えーさて、E3の講演でも話題をかっさらっていましたが、イタロ・カルビーノさん、ね。イタリア最古のプロゲーマであり、現役最高齢のストリーマーでもあるイタロさんとね、フォートナイトを結び付けて解釈しちゃおうという、まあゲームと文学のなんちゃらかんちゃらなんですが。
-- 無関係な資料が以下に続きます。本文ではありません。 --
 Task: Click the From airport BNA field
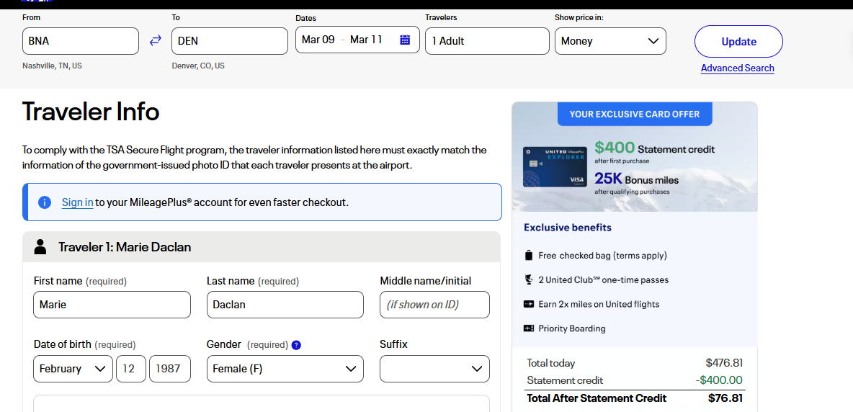[x=80, y=41]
皆さん、ご存じ日本のフェイマス出版社、岩波いやロックウェーブ(かっこよくない?)からイタロ著「アメリカ講義、新たな千年記のための6っつのメモ」という本が出てますよね。ここには「軽さ」「速さ」「正確さ」「視認性」「多様性」って項目が書かれているのですが、長年、これがそもそも何について語っているのかは研究者の間では問題でした。なんでかっていうと、まこれイタロさんがアメリカのえらーい大学でちょっと講義やってよといわれ、オッケーって感じで講義用のテクスト作り始めたんですけど、途中で死んじゃったんですね残念。だから、さっきあげた項目がシットコムについてなのか、自動車のエンジンオイルについてなのか、はたまた3才児くらいの子育てについてなのか、わかんなかったわけですよ。須賀敦子さんは「文学」じゃないか、なんてことを言ってたかもしれないですが、自分の見立てではこれ「フォートナイト」のこと言っているんだと思います(本題)

ま、やってみましょ。

 

①軽さについて

フォートナイトは軽い。ね。これはもうわかる。ルックがまず軽い。これはねー非常に大事。PUBGみてみなよ。いかついでしょ。あれさ、なんかこう。FPSやってない人ルックみただけで無理かなって思うじゃん(そうじゃん)でもさ。フォートはルックがかるいから「ま、ちょっとやってみようかな」って気になりやすいのよ。これはさー。やっぱいまってコンテンツ多可じゃん。いっぱいありすぎて自分に合わないゲームちょっとでも触りたくないのよ無意識に。そういう防御線を越えてくる「軽さ」がフォートにはあるわけ。大事だぜ、こういうの。でもう一つの「軽さ」として、まーデータ軽そうっていうか、まあルックをダウングレードしてもOKなデザインだよね。だからスイッチやスマホっていうマルチ展開ができるし、ユーザーも絵ジャギっててもいいかって気になるこの「軽さ」も今は大事。まあと「負け」も軽いよね。バトロワだからっていうのもあるけど、「負け」が軽いせいでストレスなく遊べちゃう。これもフォートの魅力。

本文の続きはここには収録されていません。